Under communism, they received generous state subsidies; today, both Roma
and government representatives say that assistance has led to a cycle of
dependence.

Making up about 2.5 percent of the Czech population, the country's 300,000
Roma have a 70 percent unemployment rate. They also have significantly
higher crime rates than the non-Roma population, Roma leaders concede. Few
Roma finish high school.

"We have to convince the Roma that to live like regular decent people, if
I can put it like that, is a lot better for them than to live from hand to
mouth on the edge of society just because they don't want to go to school
and work," Mr. Pilar said.

Kumar Vishwanathan, an Ostrava activist and a teacher from India credited
with first exposing the inequity in Roma education, argued that the
cultural bias of Czech officials relegates Roma children to the special
schools, a path that continues the cycle of dependency and social
pathology.

"First, the tests that evaluate mental ability and determine what school
these kids were sent to were always in Czech," he said. "Roma kids speak a
Roma dialect or ghetto Czech, so they were doomed to fail."

But Mr. Vishwanathan acknowledged that Roma parents, who must approve
their children's placement, often want the youngsters to be in special
schools because they are more comfortable there.

Ms. Bihariova, mother of Ivan, now 14, said he is faring well in special
school. "It's easier for him; the teachers are nicer to Roma there," she
said.
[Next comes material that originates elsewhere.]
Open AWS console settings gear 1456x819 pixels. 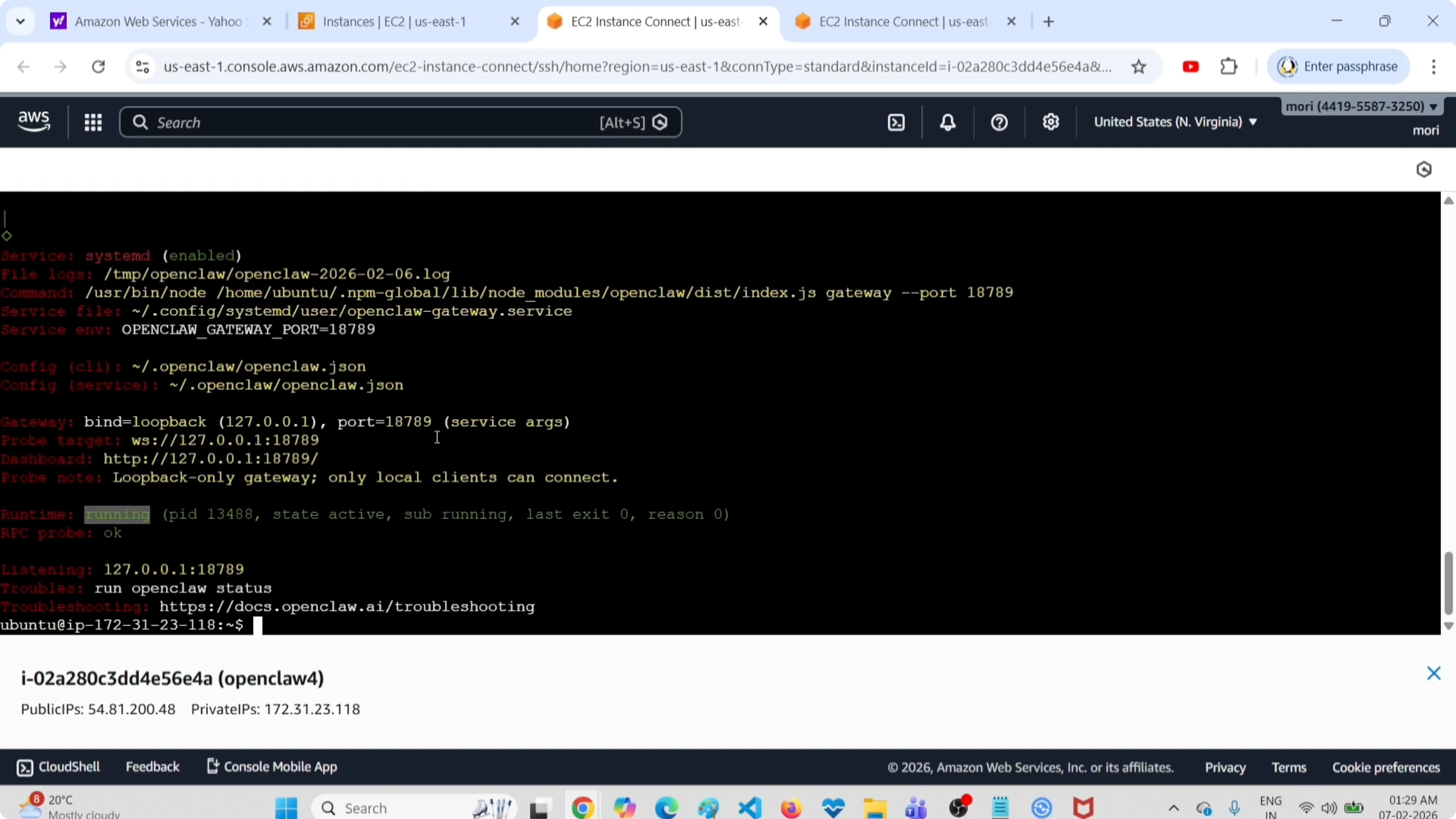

Jan Ziga, a Roma teenager who is also from Ostrava, said he sought a
transfer to a special school "because the teachers in the normal school
called Roma nasty names."

The government has taken several steps to improve Roma education.

Tests were standardized in 1998, based on a British model that Mr. Pilar
said removed cultural bias. Children attending special schools were given
the chance to take an extra year of coursework and apply to regular high
schools, although only a tiny percentage have done so.

The state is also continuing to increase the number of Roma teaching
assistants, who have proven successful in bridging the gap between Roma
students and teachers in regular classrooms. A new education law that went
into effect in January requires standard schools to accommodate children
with behavioral or learning problems. Officials say they hope this change
will mean more Roma children will attend regular schools.

The effort may come too late for Katrin Dzurkova, one of the 18 teenagers
in the Ostrava lawsuit.

Now 13, she was 6 when she was told that she belonged in a special school,
although she has not given up hope.

After hesitating and then fighting embarrassment, she explained in an
almost inaudible voice why she is going to court.

"I want a better education; I want a job. I want to be normal," she said.